Michigan governor Rick Snyder, nevertheless, has encountered salvo after salvo of excoriation. Why? It wasn’t because he’s the state’s executive and, accordingly, the proverbial buck stops with him. Rather, it was because of an action that exacerbated structural racism. By placing Flint into state receivership, he robbed its residents of their dignity, thereby rendering them “voiceless.” “The response was muted,” Virgil Bernero, the mayor of nearby Lansing, told the Huffington Post. “The state response was sluggish and irresponsible. That does have something to do with the people being voiceless.”
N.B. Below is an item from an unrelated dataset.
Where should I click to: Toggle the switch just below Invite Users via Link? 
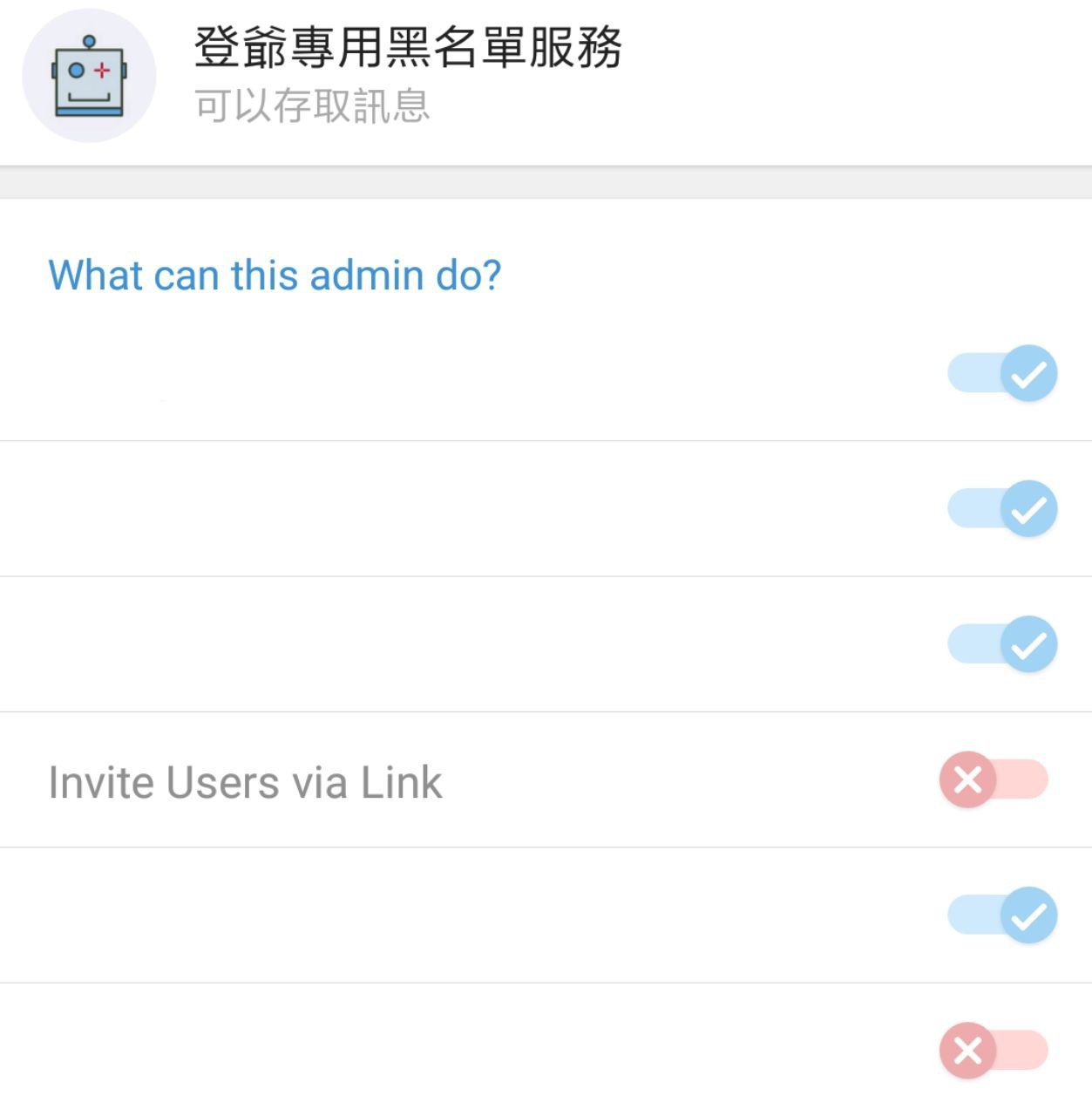point(1002,915)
Those whose minds have not been blessed with an exclusive liberal arts education will likely arrive at a far less conspiratorial conclusion: It was inattentive bureaucracy, not some pervasive and malignant power, that was to blame for Flint’s water supply. Bad decisions were made not because a gaggle of public employees were subconsciously willing to poison an African-American community but because public employees often have little incentive to sound the alarm and “rock the boat.”
And that’s why the idea of environmental racism is so injurious. It denigrates hardworking civil servants by positing that they are malicious rather than careless or irresponsible. More important, it hurts the disadvantaged because it doesn’t show the way towards any reliable paths for progress. As long as the universalist mantra “all lives matter” is shouted down by certain factions of the left, the issues that brought about Flint’s environmental devastation will likely persist, further damaging the lives of poor blacks as well as poor whites.
In SimCity 2000, the optimal strategy for reviving “Flint” and, therefore, conquering the scenario of the “automotive industrial town” was to dramatically lower commercial taxes, encouraging private enterprise to replace public administration. One can only imagine how dumbfounded players would have been if they had been tasked instead with expunging structural racism.